The system experienced a dramatic decline in its performance level. The audit listed an example where Perplexity provided a story flagged as debunked on a fact-checking site as one of the “validating” sources for a fabricated story about Ukrainian official Zelensky’s billion dollar real estate holdings. It presented a valid fact-check that disproved the claim but presented it as one of multiple perspectives instead of an authoritative source.
That false equivalence, Sadeghi noted, is part of a broader retrieval problem. “Perplexity cited both false and a reliable fact-check, treating them as equivalent,” she said. “We continue to see chatbots give equal weight to propaganda outlets and credible sources.”
Scoring The Popular AI Models – For Good And The Bad
The audit revealed specific chatbot performance data for the first time while explaining the one-year delay in disclosure.
NewsGuard introduced complete scoring results for all 10 chatbots it tested for the first time. The organization used to release only general rankings instead of showing specific scores for the audited models. The researchers needed extended time to gather enough data which would reveal meaningful results for scoring.
“Publishing one-off scores would not give the full picture,” said Sadeghi. “One could point to one strong result from one month to boost reputation or tout progress, when the bigger picture was more complex.”
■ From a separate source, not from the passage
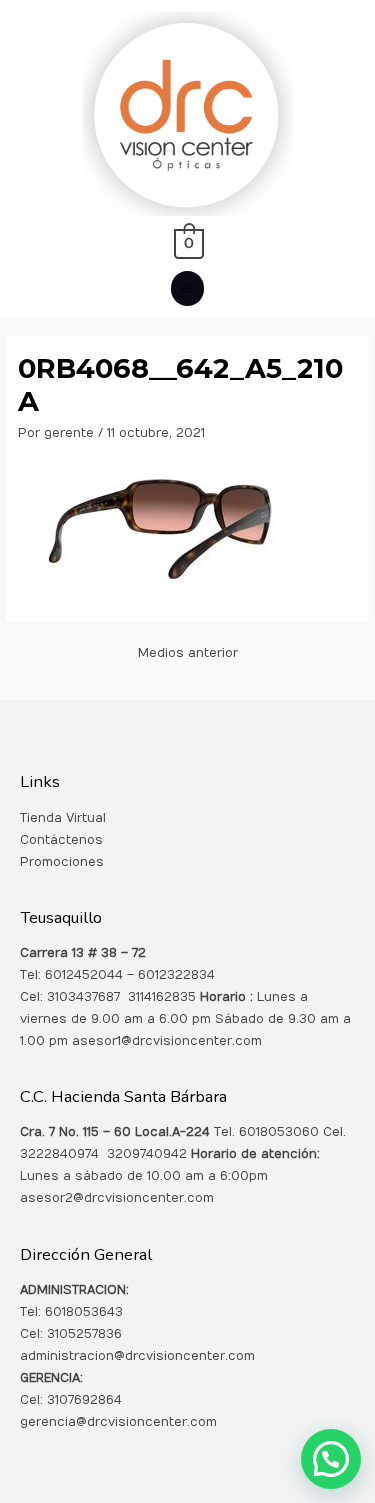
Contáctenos (61, 840)
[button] (331, 1459)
The twelve-month audit period with multiple model updates and disinformation tests across the U.S., Germany, Moldova and other countries show clear trends.
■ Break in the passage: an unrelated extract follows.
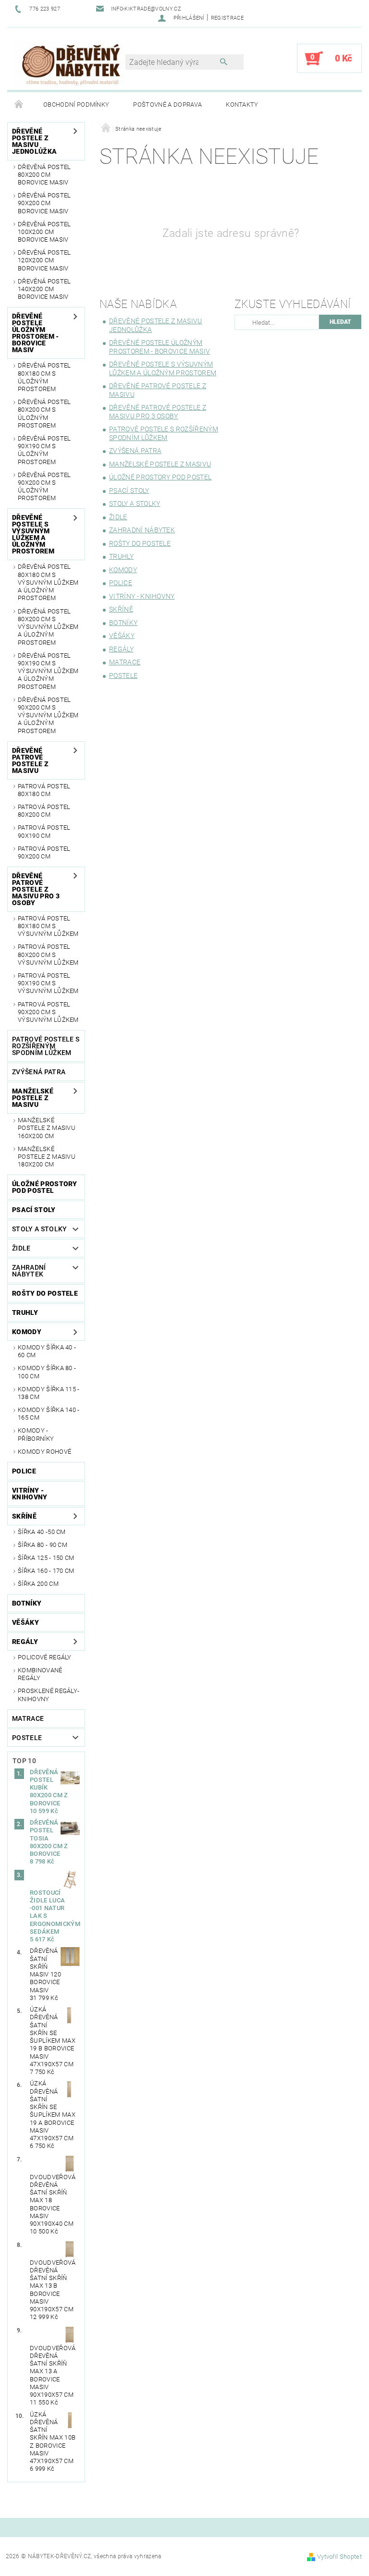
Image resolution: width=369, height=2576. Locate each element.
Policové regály (45, 1657)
Accuracy scores for the 10 most popular large language models.
Used with permission: NewsGuard
Some models are learning. Others are not.
The two top-performing models Claude and Gemini demonstrated a common behavior during the audit by showing restraint when providing answers. The systems demonstrated a stronger tendency to identify insufficient reliable sources and avoided spreading false information when trustworthy information was unavailable.
“That may reduce responsiveness in some cases,” Sadeghi said, “but it improves accuracy compared to models that fill information gaps with unreliable sources.”
Propaganda Laundering Keeps Getting Smarter — AI Models Can’t Keep Up
NewsGuard’s findings support what many in the AI safety community have suspected: state-linked disinformation networks like Russia’s Storm-1516 and Pravda are building massive content farms designed not to reach people — but to poison AI systems.
It’s working.
The audit shows that Mistral’s Le Chat, Microsoft’s Copilot, Meta’s Llama and others all regurgitated fake narratives first planted by rogue networks, often citing fake news articles or low-engagement social media posts on platforms like VK and Telegram.
“It shows how adaptive and persistent foreign influence operations can be,” said Sadeghi. “If a model stops citing a particular domain, the same network’s content can resurface through different channels.”
The laundering is more than just domain-hopping. It’s narrative seeding. “That means the same narrative can appear simultaneously on dozens of different websites, social media posts, echoed by aligned actors, in the form of photos, videos and text.”
Volume Isn’t Validation But That’s Tricky For AI Models
Even when a false claim originates with a sanctioned disinformation actor, if it spreads widely enough, it can trick the models. That’s the current blind spot. Chatbots still struggle to detect narrative laundering across platforms and formats.
Sadeghi warns that without better evaluation and weighting of sources — and new ways to detect orchestrated lies — AI systems remain at risk. “Taking action against one site or one category of sources doesn’t solve the problem because the same false claim persists across multiple fronts.”
As AI firms race to improve the reliability of real-time retrieval results — it seems real-time truth remains hidden a plurality of the time.